APPLY WHAT YOU READ:
1) List the body sites on which lesions were found in the Zairian patients, according to the tanapox article.
2) Pick up the tanapox article after its last sentence and carry it on.

- Specialty: Infectious disease
- Causes: Tanapox virus

= Tanapox =

Tanapox (a virus from the genus Yatapoxvirus) was first seen among individuals in the flood plain of the Tana River in Kenya during two epidemics (1957 and 1962) of acute febrile illness accompanied by localized skin lesions.

==Signs and symptoms==
The incubation period in human cases remains unknown, but in a person who underwent voluntary inoculation, erythema and central thickening appear by the fourth day. Most patients present a mild pre-eruptive fever that lasts 3–4 days, severe headaches and backaches, and often itching at the site where the skin lesion develops.

There is initially a small nodule, without any central abrasion. This small nodule soon becomes papular and gradually enlarges to reach a maximum diameter of about 15 mm by the end of the second week of infection. The draining lymph nodes are also enlarged and tender from about the fifth day following the appearance of the skin lesion. The lesion remains mostly nodular but, ulcerates during the third week and then gradually heals within five to six weeks, leaving a scar.

In Kenya, the lesions were almost always solitary and were found on the upper arm, face, neck, and truck. Conversely, in Zaire, 22% of patients had multiple lesions, usually two or three. The maximum number of lesions seen in one patient was ten. In the case of Zairian patients, the lesions were mostly found on the lower limbs, with a couple of patients reporting lesions on the upper limbs, trunk, and head.

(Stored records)
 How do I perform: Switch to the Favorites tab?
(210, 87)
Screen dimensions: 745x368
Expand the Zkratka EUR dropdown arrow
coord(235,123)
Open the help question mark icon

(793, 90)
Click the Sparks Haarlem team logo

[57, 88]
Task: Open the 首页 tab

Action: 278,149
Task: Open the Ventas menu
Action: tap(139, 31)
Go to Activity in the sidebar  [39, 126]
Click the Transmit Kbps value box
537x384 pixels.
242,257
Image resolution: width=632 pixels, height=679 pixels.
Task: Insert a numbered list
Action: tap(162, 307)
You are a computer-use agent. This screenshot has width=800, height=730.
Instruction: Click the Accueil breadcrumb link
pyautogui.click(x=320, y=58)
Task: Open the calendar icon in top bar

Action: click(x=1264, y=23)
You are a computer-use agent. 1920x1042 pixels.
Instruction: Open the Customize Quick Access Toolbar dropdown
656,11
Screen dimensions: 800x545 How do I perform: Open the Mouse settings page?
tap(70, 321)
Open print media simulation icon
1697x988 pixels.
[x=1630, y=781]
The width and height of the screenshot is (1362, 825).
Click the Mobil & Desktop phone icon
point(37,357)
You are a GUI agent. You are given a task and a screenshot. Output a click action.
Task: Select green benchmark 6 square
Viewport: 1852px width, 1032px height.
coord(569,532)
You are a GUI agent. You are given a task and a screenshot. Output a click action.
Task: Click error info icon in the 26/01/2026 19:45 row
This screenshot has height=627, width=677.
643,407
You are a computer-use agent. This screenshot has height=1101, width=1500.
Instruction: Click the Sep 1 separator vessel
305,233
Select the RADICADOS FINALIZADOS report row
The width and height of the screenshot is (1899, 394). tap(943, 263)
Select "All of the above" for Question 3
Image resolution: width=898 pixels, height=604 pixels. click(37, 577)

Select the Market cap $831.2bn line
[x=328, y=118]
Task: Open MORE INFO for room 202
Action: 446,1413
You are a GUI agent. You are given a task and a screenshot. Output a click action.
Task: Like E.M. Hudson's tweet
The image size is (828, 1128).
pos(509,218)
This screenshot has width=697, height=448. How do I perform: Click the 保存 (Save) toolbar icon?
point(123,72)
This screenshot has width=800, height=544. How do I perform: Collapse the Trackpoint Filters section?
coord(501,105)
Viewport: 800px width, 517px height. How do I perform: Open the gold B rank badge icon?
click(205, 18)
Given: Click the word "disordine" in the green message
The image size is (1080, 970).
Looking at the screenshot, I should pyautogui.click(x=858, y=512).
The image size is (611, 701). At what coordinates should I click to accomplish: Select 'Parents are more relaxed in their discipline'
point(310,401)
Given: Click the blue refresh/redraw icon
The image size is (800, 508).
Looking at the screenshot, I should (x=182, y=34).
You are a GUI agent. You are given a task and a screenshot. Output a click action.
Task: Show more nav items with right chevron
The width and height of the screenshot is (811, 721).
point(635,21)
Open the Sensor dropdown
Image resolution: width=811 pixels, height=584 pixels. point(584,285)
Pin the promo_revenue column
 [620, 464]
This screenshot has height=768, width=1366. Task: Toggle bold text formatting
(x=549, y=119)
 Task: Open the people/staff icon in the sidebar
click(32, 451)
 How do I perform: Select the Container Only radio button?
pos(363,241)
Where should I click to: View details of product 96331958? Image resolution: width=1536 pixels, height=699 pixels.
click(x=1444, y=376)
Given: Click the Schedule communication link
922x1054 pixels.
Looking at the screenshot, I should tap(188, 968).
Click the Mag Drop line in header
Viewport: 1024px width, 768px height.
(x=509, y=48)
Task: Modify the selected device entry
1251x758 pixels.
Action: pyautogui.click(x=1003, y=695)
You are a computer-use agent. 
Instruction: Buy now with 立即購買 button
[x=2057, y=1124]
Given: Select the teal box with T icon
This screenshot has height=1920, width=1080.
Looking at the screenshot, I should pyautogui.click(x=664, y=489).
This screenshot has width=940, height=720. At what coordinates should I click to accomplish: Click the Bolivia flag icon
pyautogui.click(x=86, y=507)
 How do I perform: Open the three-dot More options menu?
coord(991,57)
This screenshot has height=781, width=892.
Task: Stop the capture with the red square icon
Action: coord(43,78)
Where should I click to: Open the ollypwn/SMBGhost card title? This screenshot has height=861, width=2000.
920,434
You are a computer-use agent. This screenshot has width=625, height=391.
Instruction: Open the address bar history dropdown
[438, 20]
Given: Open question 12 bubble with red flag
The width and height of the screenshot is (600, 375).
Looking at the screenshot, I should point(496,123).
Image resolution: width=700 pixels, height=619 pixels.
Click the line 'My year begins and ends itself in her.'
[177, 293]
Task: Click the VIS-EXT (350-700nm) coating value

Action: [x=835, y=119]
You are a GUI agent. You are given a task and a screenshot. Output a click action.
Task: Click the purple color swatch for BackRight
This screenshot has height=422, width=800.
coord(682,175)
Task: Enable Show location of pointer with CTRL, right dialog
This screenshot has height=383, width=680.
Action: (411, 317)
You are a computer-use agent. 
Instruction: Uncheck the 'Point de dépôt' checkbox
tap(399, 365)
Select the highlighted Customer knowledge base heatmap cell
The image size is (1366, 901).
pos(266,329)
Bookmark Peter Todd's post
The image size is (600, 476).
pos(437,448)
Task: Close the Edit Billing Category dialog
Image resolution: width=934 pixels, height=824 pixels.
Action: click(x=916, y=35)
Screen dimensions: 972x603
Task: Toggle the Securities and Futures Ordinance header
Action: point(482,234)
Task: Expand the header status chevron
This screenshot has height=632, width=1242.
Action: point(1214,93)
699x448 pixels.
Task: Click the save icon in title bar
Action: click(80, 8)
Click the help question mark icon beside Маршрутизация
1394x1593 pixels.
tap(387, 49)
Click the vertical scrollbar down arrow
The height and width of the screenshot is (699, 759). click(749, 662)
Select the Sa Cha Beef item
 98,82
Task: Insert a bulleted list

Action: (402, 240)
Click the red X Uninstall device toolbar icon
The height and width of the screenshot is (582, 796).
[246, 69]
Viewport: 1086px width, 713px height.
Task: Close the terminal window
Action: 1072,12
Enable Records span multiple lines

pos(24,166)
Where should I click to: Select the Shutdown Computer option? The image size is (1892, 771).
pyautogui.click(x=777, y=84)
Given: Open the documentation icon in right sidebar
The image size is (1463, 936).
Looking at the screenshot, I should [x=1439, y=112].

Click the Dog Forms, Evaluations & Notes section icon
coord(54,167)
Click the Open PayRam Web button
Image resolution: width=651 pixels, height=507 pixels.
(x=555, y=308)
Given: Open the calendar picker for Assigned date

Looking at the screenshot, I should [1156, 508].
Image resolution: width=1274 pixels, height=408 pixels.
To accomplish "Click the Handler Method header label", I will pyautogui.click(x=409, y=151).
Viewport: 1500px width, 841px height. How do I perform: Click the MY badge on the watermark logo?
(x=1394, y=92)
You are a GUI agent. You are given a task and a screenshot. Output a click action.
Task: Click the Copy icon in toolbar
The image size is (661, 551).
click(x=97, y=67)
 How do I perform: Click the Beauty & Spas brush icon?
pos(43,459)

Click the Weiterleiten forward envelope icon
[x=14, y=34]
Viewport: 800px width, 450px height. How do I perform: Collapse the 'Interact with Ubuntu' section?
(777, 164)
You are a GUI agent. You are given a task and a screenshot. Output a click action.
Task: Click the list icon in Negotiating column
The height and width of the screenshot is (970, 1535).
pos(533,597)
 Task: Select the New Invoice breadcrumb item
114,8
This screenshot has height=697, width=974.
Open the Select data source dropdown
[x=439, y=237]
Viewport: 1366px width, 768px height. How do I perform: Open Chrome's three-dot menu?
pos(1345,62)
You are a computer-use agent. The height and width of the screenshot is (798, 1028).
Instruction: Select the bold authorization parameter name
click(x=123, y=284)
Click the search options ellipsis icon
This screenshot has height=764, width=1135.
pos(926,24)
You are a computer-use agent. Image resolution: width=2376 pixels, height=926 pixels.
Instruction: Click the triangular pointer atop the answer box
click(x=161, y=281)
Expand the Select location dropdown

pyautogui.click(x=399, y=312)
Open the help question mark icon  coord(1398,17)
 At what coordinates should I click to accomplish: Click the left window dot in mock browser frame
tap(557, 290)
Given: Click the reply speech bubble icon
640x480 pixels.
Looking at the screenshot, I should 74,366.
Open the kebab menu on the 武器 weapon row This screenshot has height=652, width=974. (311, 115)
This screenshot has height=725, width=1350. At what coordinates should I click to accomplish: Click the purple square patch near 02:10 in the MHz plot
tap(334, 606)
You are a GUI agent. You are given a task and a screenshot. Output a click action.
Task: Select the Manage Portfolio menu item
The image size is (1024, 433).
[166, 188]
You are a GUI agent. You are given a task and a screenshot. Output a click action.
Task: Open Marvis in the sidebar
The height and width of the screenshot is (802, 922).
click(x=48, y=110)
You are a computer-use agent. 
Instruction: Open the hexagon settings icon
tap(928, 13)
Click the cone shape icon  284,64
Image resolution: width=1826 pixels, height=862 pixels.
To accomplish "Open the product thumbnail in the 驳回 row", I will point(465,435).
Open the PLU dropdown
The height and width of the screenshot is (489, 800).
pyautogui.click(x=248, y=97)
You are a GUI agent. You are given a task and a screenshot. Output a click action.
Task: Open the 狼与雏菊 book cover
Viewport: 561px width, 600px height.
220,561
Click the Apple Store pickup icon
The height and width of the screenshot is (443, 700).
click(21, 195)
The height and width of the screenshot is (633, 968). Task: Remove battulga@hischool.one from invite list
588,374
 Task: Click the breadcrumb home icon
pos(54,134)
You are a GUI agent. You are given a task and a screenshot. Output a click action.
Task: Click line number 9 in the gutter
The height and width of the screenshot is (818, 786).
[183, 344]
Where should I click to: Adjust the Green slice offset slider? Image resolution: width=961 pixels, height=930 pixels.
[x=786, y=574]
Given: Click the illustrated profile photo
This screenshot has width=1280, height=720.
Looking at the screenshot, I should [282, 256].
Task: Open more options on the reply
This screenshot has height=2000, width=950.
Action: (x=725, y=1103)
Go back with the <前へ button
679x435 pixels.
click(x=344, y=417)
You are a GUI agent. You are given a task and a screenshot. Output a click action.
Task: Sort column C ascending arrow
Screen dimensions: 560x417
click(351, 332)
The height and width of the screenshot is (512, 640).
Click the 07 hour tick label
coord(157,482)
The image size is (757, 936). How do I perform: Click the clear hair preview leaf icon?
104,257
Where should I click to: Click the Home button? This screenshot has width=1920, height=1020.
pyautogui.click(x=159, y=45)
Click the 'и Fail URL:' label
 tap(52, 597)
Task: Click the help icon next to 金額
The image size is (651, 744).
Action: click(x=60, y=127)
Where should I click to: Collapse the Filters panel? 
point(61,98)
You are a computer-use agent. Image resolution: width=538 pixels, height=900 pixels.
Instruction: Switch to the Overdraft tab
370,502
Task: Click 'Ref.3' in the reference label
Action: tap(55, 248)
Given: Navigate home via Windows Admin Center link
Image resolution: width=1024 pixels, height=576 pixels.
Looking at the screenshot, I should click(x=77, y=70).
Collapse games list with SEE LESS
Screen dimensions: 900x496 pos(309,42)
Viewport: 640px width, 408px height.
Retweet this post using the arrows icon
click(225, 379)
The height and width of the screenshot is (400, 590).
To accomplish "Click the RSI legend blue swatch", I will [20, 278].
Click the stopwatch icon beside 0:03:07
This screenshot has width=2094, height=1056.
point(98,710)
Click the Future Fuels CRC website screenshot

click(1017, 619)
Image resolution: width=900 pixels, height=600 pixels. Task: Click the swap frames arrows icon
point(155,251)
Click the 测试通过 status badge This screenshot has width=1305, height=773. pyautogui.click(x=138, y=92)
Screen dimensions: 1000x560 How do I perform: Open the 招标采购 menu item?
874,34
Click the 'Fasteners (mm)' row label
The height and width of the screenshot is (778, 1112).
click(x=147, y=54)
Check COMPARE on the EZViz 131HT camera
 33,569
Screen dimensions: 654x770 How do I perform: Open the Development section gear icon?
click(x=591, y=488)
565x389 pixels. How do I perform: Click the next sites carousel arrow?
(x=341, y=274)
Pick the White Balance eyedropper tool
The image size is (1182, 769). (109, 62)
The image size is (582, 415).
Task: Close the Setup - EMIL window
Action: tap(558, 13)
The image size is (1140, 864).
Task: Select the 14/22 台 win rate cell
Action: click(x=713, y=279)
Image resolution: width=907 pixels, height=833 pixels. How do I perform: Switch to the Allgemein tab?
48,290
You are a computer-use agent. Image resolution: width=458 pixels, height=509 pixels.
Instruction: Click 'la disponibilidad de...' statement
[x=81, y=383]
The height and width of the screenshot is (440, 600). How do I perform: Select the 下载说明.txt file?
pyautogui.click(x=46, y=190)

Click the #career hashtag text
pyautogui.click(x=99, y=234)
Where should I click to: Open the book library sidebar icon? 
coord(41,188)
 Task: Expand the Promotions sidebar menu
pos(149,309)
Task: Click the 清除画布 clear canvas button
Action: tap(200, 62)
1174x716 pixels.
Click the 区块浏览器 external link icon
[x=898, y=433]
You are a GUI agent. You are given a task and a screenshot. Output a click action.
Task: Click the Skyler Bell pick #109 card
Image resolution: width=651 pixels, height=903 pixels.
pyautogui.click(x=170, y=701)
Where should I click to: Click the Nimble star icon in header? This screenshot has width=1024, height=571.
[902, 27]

ANSWER LIST:
1) Lower limbs, upper limbs, trunk, head

2)
==Histopathology==
Tanapox virus in humans produces increased thickening of the epidermis with extensive degeneration of the prickle cell layer. The cytoplasm of the swollen epidermal cells is filled with large, eosinophilic, pleomorphic, B-type inclusion bodies. Nuclei of infected cells are also swollen, with chromatin being concentrated at the nuclear periphery.

==Epidemiology==
Human tanapox has been mostly documented in Kenya and Zaire, but it is believed to occur much more widely throughout tropical Africa. All age groups and both sexes appear to be affected by this virus. During the Kenyan epidemics of 1957 and 1962, cases of tanapox were reported more frequently among persons who worked or played close to the river. As a result of this, researchers concluded that tanapox is most likely a zoonosis. However, neither the reservoir host nor the mode of transmission from wild animal to human is known. It is hypothesized that tanapox virus may be transferred from monkeys or another reservoir host to humans by infected arthropods that act as mechanical vectors. Only one case of human to human transmission has been reported.